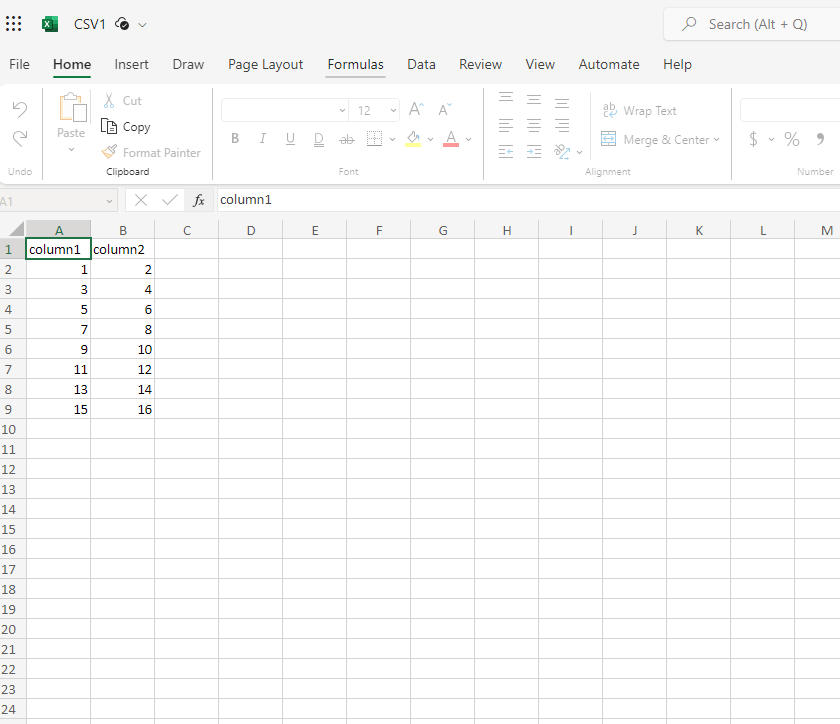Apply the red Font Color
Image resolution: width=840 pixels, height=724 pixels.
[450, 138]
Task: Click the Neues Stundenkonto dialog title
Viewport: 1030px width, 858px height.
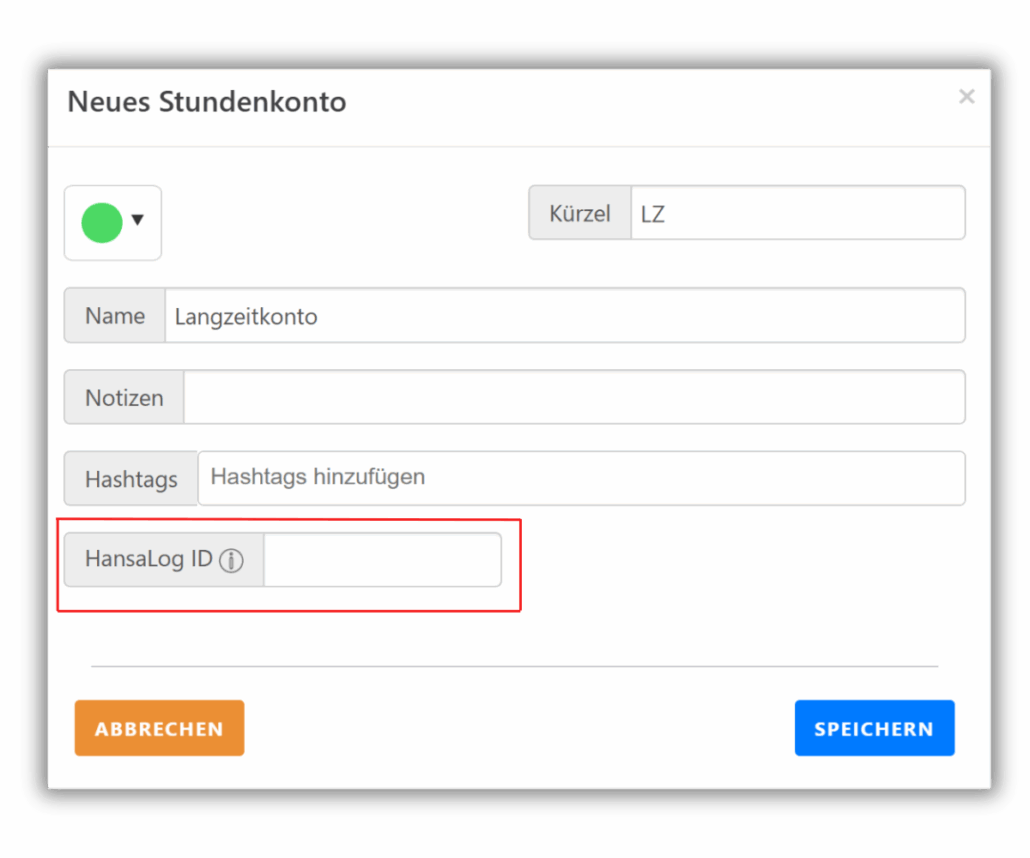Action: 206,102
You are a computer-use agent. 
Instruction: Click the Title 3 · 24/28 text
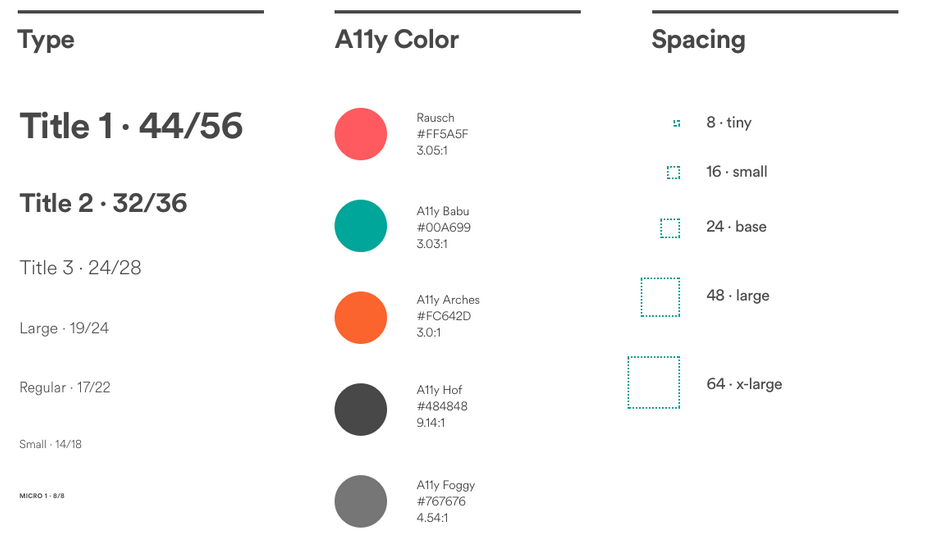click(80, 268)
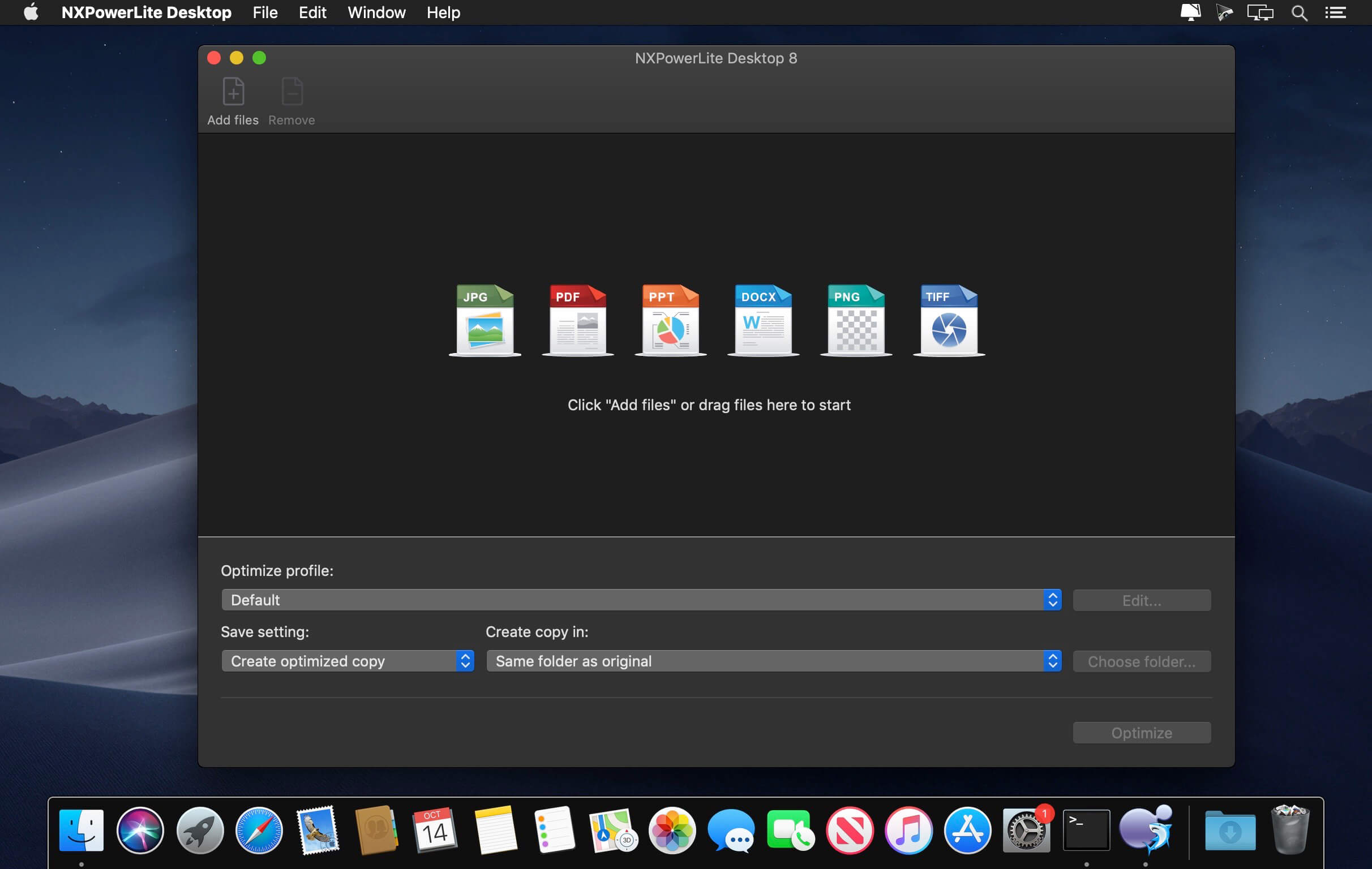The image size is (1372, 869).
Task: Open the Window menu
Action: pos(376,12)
--------------------
Copy exactly the lines from the one containing "You are a computer-use agent." to the end of the records, both included, and leave the pictures out.

*Answer section*
You are a computer-use agent. 
Instruction: Click the Title 3 · 24/28 text
click(80, 268)
The image size is (1372, 869).
Task: Open the Window menu
Action: pos(376,12)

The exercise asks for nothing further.